__Try it__:
In the text on home fire safety plans, what is the first step in developing such a plan?

__Text under study__:
● ● ● ● ●
There is no point waiting until a fire occurs before figuring out what to do and where to go – especially when family members are involved. Having a well developed and rehearsed home fire safety plan will provide loved ones with crucial time to escape, and could certainly mean the difference between life and death. This blog post shows how to develop a home fire safety plan and demonstrates that it needn’t be an onerous task.
Develop a floor plan and identify the emergency exit path
The objective of a home fire safety plan is to provide the occupants of a dwelling sufficient knowledge and skill to escape a burning building in an efficient and timely manner. This is achieved by a) documenting the required information, b) communicating the information and then c) practicing the home fire safety plan.
The first step in developing a home fire safety plan is to draw a basic floor plan / map of your house, including key locations such as each person’s bedroom. Review the floor plan collectively with all occupants of the dwelling – identify both the primary and secondary path of exit so there are two means of escape for each person in the event of a fire. Some things to consider – are there obstacles to negotiate such as large furniture? Are there ‘landmarks’ along the way which could assist if smoke has reduced visibility to zero? Are there people in the home of differing ages, mental acuity or reduced physical mobility? If so it may be worth assigning a specific ‘buddy’ to assist these people. Nominate an agreed muster point where everyone is to gather at a safe distance having evacuated the building.
● ● ● ● ●
__Provided records__:

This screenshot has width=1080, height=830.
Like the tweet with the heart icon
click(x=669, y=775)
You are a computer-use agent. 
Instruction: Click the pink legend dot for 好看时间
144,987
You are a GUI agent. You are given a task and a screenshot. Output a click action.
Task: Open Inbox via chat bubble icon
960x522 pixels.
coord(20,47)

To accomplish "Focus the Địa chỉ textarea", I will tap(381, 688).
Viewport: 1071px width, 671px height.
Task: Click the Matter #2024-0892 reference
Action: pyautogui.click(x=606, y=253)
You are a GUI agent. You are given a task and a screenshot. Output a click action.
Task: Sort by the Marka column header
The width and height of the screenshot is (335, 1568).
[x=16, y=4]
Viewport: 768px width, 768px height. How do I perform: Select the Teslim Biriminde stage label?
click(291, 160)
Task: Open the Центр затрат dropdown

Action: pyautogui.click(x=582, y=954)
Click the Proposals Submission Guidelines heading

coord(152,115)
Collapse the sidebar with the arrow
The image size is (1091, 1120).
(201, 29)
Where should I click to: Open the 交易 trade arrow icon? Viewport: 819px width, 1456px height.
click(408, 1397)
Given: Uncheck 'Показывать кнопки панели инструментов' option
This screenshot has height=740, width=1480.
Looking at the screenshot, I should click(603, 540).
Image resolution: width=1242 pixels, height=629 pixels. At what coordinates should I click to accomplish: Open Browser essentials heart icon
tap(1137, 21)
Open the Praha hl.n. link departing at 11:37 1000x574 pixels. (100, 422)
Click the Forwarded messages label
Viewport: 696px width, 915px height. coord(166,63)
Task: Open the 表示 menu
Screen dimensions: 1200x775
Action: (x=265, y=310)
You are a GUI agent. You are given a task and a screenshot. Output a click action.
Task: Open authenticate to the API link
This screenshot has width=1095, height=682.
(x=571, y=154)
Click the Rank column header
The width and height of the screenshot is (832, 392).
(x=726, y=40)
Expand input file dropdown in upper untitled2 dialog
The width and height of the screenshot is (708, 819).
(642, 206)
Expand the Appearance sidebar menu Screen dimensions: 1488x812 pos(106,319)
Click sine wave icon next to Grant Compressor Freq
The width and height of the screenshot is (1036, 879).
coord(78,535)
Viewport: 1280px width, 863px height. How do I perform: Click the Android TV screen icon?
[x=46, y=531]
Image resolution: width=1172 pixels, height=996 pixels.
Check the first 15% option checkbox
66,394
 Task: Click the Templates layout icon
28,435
● ● ● ● ●
__Exercise output__:
Draw a basic floor plan or map of the house that includes key locations such as each person's bedroom.